→ Input data

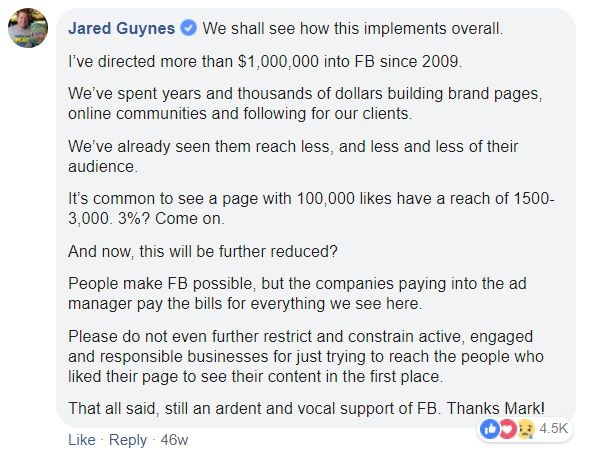Reply to Jared Guynes' comment
The height and width of the screenshot is (464, 614).
point(127,440)
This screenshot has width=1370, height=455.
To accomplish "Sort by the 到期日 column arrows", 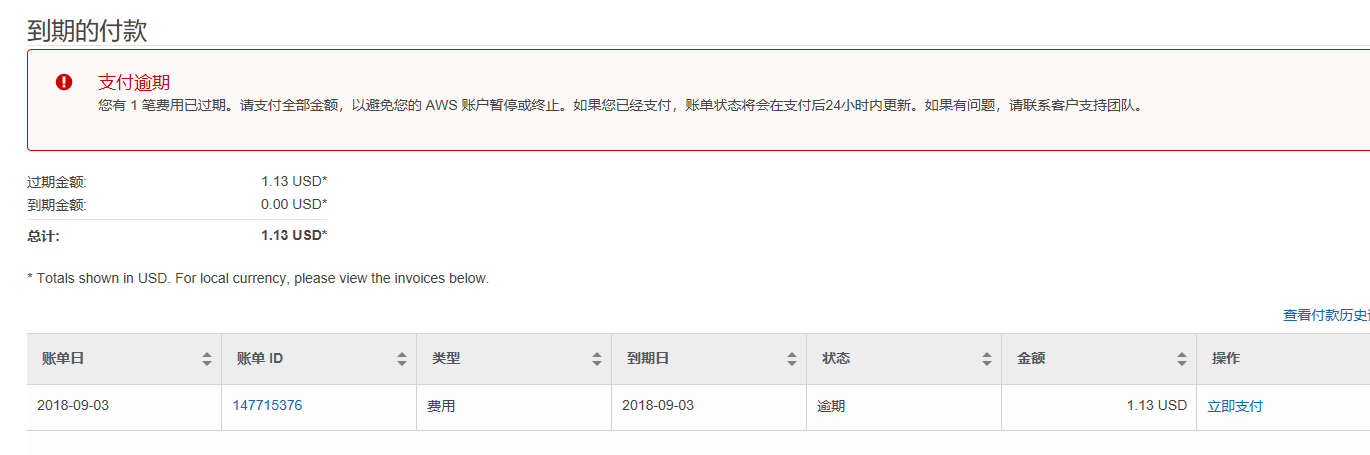I will point(792,359).
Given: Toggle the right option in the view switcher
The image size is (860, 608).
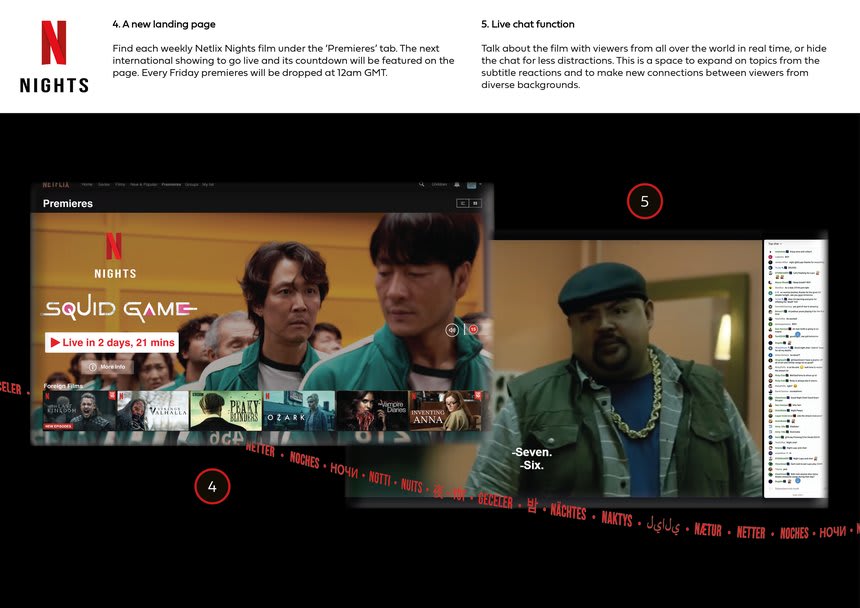Looking at the screenshot, I should point(475,203).
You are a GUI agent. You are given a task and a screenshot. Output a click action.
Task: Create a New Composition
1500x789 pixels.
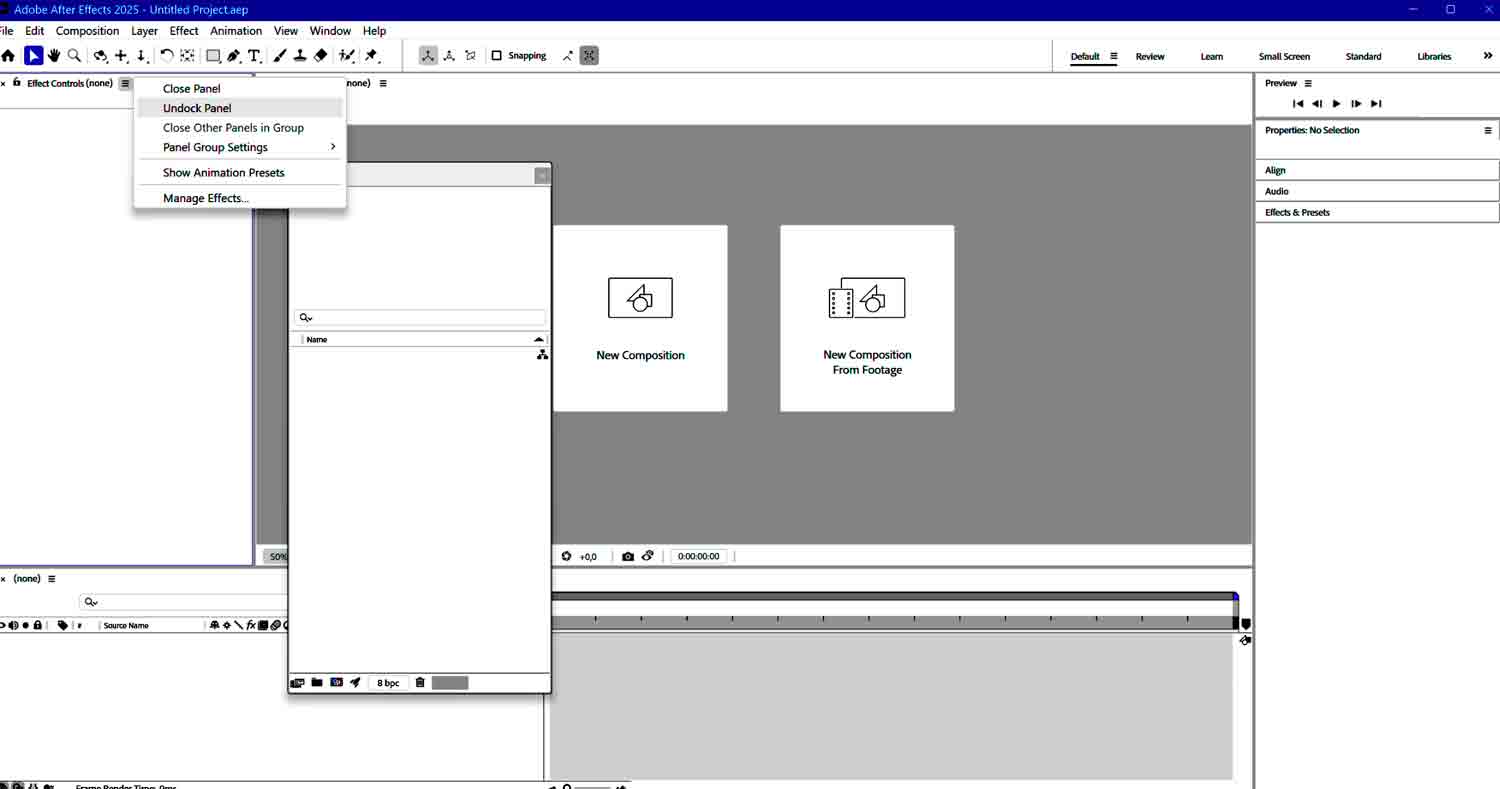(x=640, y=318)
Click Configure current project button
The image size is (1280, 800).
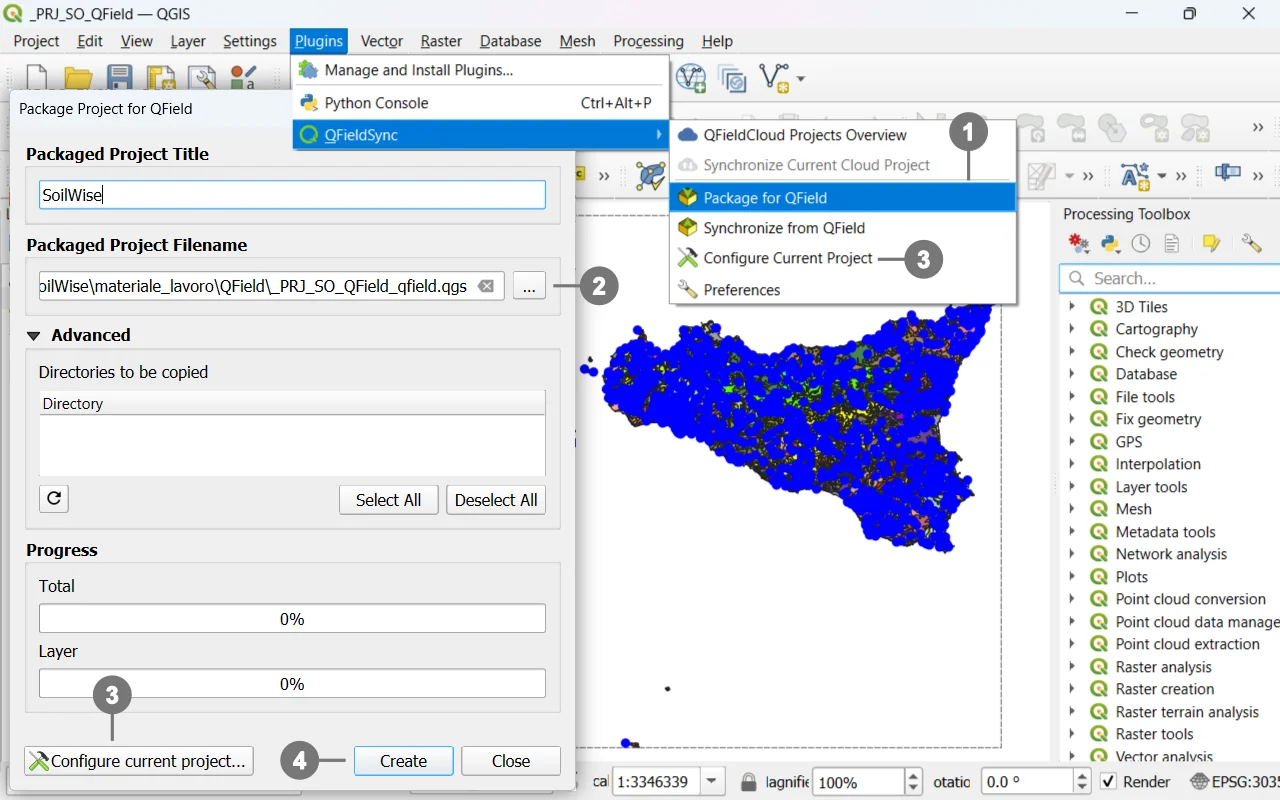pyautogui.click(x=139, y=761)
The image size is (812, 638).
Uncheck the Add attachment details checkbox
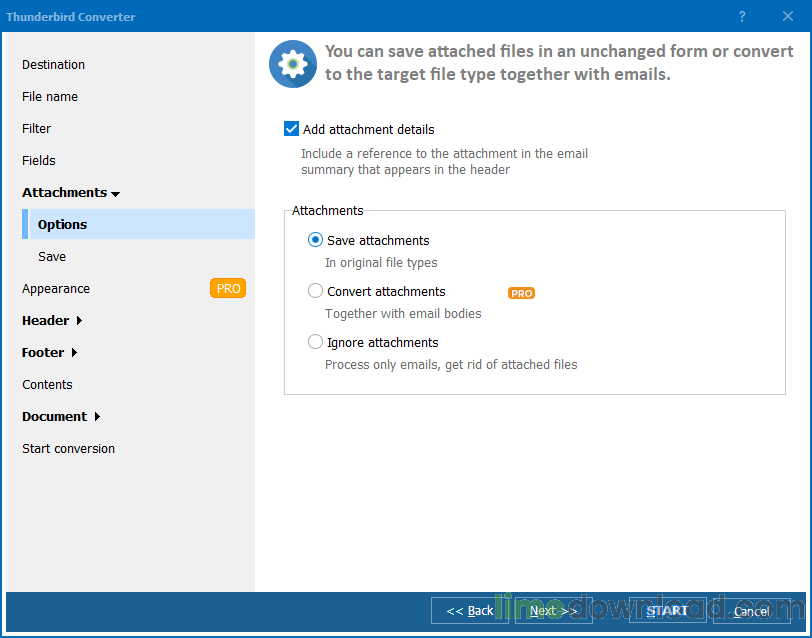click(x=291, y=129)
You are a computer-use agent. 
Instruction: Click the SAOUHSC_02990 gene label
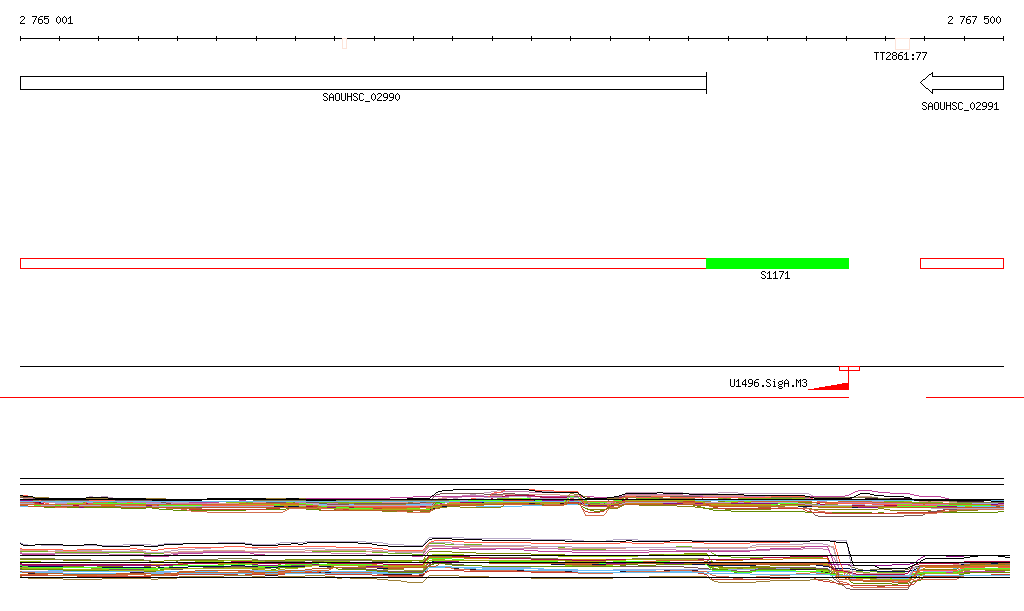coord(361,97)
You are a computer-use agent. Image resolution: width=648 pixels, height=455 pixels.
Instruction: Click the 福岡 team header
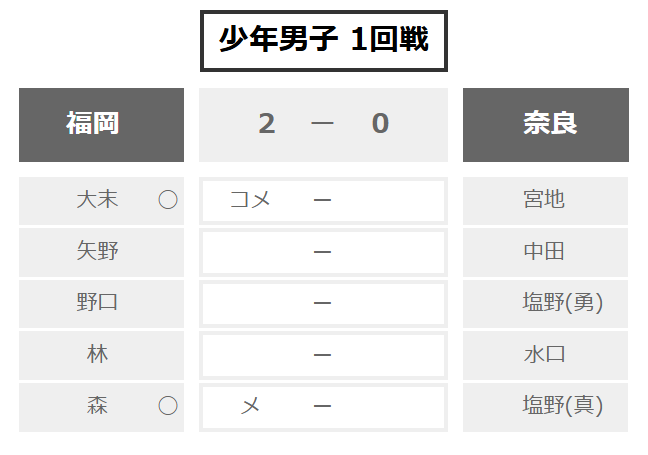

→ Task statement
Every line above that includes the word "agent" should be listed.

→ Solution to this task
You are a GUI agent. You are given a task and a screenshot. Output a click action.
You are a computer-use agent. 
You are a computer-use agent. Image resolution: width=648 pixels, height=455 pixels.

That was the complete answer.